Another structural feature of an argument that could render it fatally flawed would be one whose premises are incompatible with one another. And an argument that has such premises is one from which any conclusion, no matter how outrageous, can be drawn.—
Rule 1: Whenever there exist an argument with two incompatible premises, there will also exist two corresponding incompatible conclusions.
Proposition | |
Premise 1 | A |
Premise 2 | NOT A |
Conclusion | |
Conclusion 1 | A |
Conclusion 2 | NOT A |
In other words, whenever an argument contains a contradiction in its premises, it will naturally also contain a contradiction in its conclusion; conflicting premises will result in conflicting conclusions. In the table above there exists two premises that contradict one another and also two conclusions that contradict each other that when taken together are both simultaneously the conclusion to the proposition. Even with arguments where it is apparent there is a contradiction, it may not always be apparent that the contradiction can result in a conclusion other than the one being advocated for.

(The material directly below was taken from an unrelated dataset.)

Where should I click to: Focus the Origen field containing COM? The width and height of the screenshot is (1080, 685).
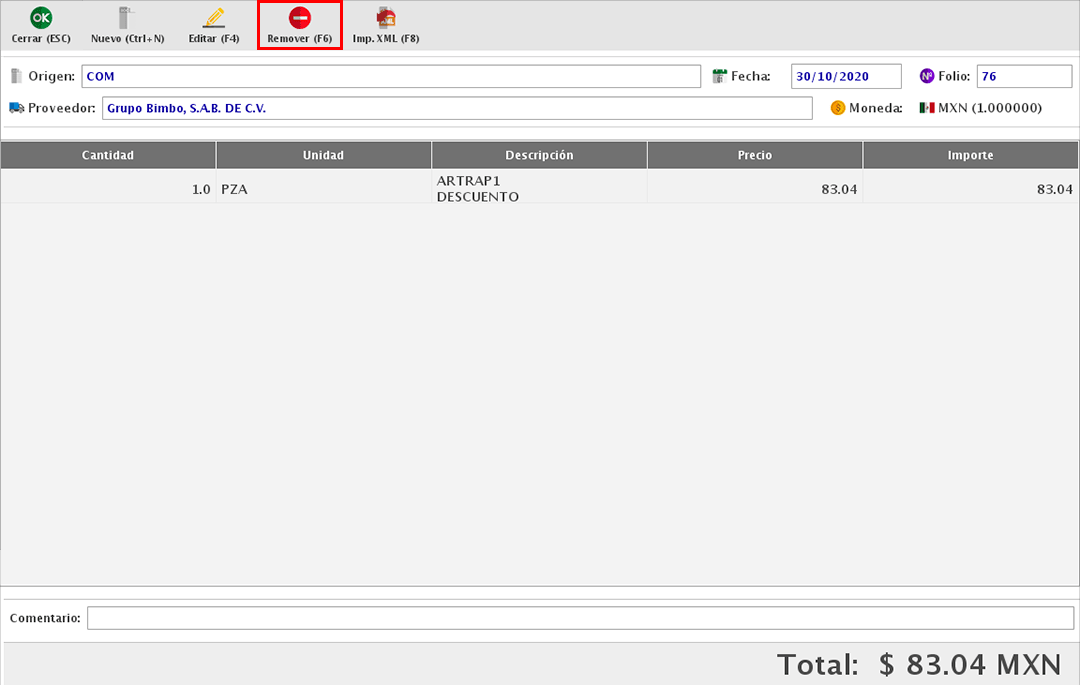[x=390, y=77]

Rule 2: Whenever there exists an argument with two incompatible premises, any compatible premises are irrelevant to the conclusion.
Proposition | |
Premise 1 | A |
Premise 2 | NOT A |
Premise 3 | B |
Conclusion | |
Conclusion 1 | A |
Conclusion 2 | NOT A |
In other words, whenever an argument contains a contradiction, its conclusion will be contradictory regardless of any additional premises. It makes no difference what side of the contradiction the additional premises are on: the argument still results in a contradiction.
Rule 3: Whenever there exists an argument with two incompatible premises, any subpremises to the contradicting premises are irrelevant to the conclusion.
Proposition | |
Premise 1 | A |
Premise 1 Subpremise 1 | AA |
Premise 2 | NOT A |
Conclusion | |
Conclusion 1 | A |
Conclusion 2 | NOT A |
In other words, whenever an argument contains a contradiction, any subpremises that add additional support to either contradicting premise are irrelevant to the resulting conclusion. The subpremise to a contradicting premise may add additional support for that contradicting premise, but it is not relevant to the conclusion of the argument which ends up in a contradiction.
Rule 4: Whenever there exists an argument with incompatible premises, each contradicting conclusion is equally valid or contradictory as the others.
In other words, if there is presented an argument that has a contradiction, either side of the contradiction is an equally valid conclusion to the argument. One side of the contradiction can be as equally contradictory as the other side.